**Assignment:**
The expected output is an exact copy of the lines from the one containing "Given: Collapse the" through the final line of the entries below, with no images.

*** Excerpted data ***

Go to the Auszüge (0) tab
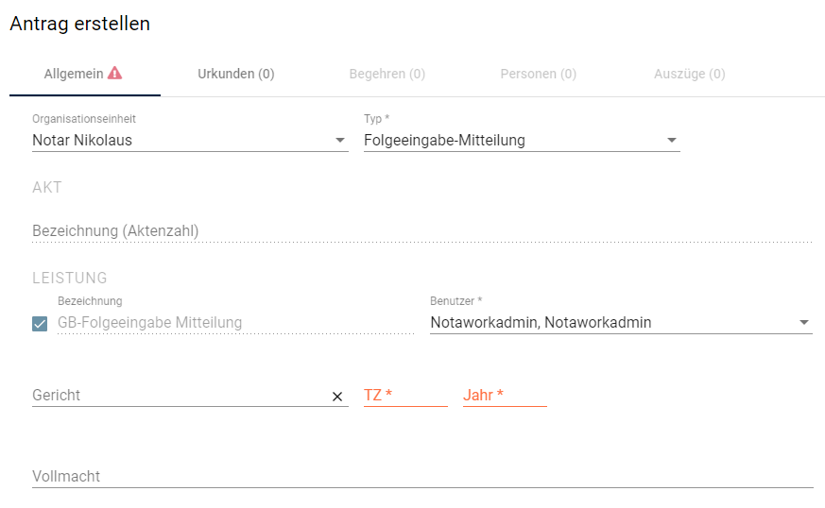Screen dimensions: 825x508 [689, 75]
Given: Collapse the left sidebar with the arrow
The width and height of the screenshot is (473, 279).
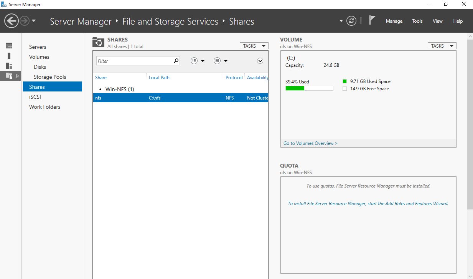Looking at the screenshot, I should click(17, 76).
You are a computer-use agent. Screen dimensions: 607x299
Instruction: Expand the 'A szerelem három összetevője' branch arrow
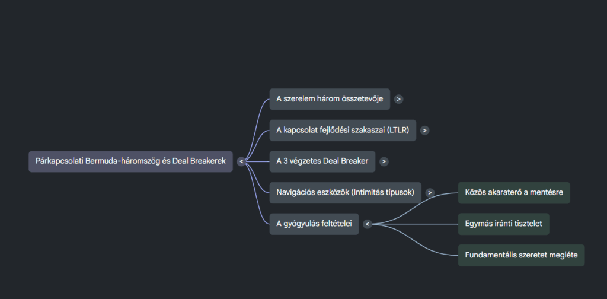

*** End of Excerpted data ***

**Task solution:**
Given: Collapse the left sidebar with the arrow
The width and height of the screenshot is (473, 279).
Looking at the screenshot, I should click(17, 76).
You are a computer-use agent. Screen dimensions: 607x299
Instruction: Expand the 'A szerelem három összetevője' branch arrow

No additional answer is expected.